Preparing a meal which will suit a group consisting of omnivores, vegans, gluten-free and dairy-free brings challenges, so it’s inevitable that there has to be more than one main course.
Now factor in social distancing and it all seems like too much bother. Yet, we’re longing to have friends and family round, so let’s opt for simplicity with food as it’s summer when salads reign supreme, where we can add in some steaks or fish fillets for the omnivores and gluten-free, and falafels, hummus and stuffed sweet potatoes for the vegan and vegetarians, and everyone is satisfied.
After that focus on a lovely table presentation so the sense of occasion is provided by this rather than grand dining, and keep the fluids flowing.
It makes me think of Nigella Lawson and her book, where she writes: “A table is more than a piece of furniture, just as food is more than mere fuel. When I moved into my first home many years ago, before I did anything else I bought a table, and not just to eat at but to live around.”

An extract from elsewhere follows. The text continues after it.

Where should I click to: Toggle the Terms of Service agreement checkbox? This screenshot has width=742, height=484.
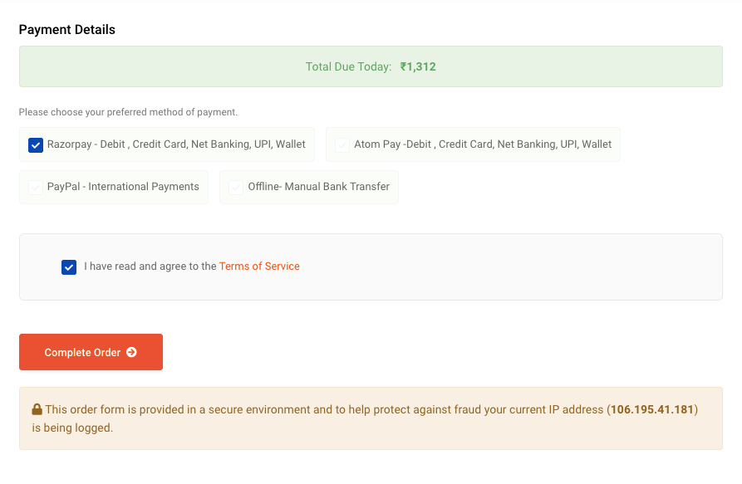pyautogui.click(x=69, y=267)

For celebrations where you can’t go to a restaurant or the idea doesn’t make you comfortable enough to do so just yet, but you’d like a sense of occasion with a touch of formality, Viners the cutlery makers offer their ideas for perfect table laying without it looking like a state banquet.
Place a dinner plate in the centre of the setting and lay forks to the left of the plate and knives and spoons to the right. Place your cutlery in the order that it will be used starting from the outside.

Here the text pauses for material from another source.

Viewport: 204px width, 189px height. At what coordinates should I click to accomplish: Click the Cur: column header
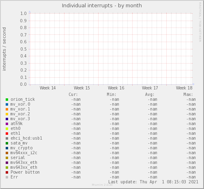73,94
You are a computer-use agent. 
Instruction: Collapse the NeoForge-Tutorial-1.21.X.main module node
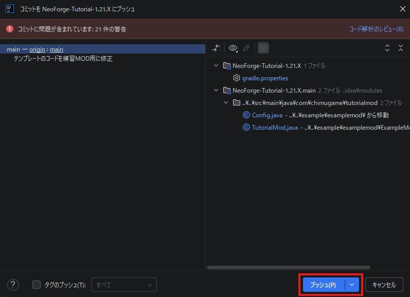pos(216,91)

Knife blades should be facing towards the plate and fork prongs facing upwards. Lay dessert fork and spoon above the place setting with the fork pointing to the right and the spoon above the fork pointing to the left. Place side plates to the left of the setting. If serving salad and soup, place the salad plate on top of the dinner plate and the soup bowl on top of the salad plate. If you are folding your napkin in a simple way then place it on the side plate. If you are folding it in a more complex way then put it in the centre of the setting or on the side plate. Place a water glass and wine glass to the right of the place setting just above the table knife. If serving both red and white wine include a glass for each.
If that all sounds a bit over the top with an exhausting amount of detail and maybe not enough room to accommodate it all, one of my three go-to missals for all things housekeeping is Mary Berry’swhere she simplifies everything.

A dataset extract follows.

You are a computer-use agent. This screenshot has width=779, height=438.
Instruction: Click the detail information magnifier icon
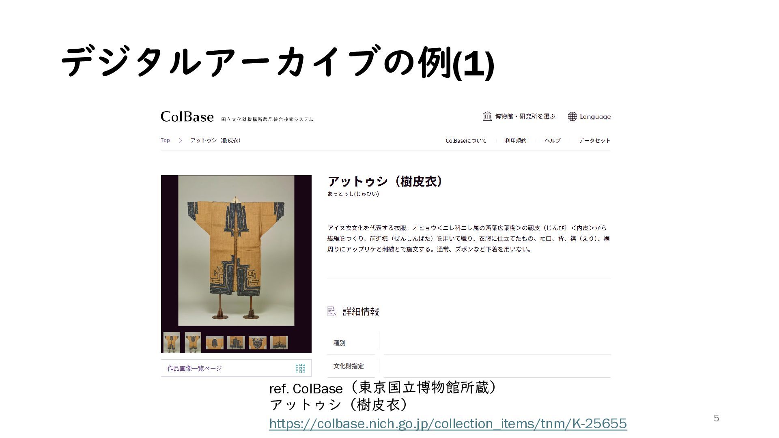coord(332,311)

“Having friends and family round to your house, whether it’s for a meal or to stay is a matter of being organized,” she says. “Choose a menu that you can cope with for the number of guests you’re having, and choose both hot and cold food to make preparation easier.”
Where perhaps not everyone can be accommodated around the table, she advises: “…they might sit on a sofa or stool, or stand. It makes sense to have more bowls than plates, because you eat out of a bowl more easily with a spoon and fork.”
To save time, rather than lay out the cutlery she recommends standing them in a nice jug so guests can help themselves. When it comes to the all-important glassware, she suggests one wine glass and a water glass rather than the traditional three glasses, and thoughtfully adds, “Anything to save on the washing up.”
For a labour-saving buffet she suggests: “The key is to place everything in the order in which people should take it: Plates or bowls at the beginning, the main dish next to them, where you may want to score out portion sizes lightly, and have utensils that are not too large as guests might take bigger portions and leave you short. Salad and side dishes are next with condiments and seasonings. It’s nice to have a basket of bread cut into small pieces too.”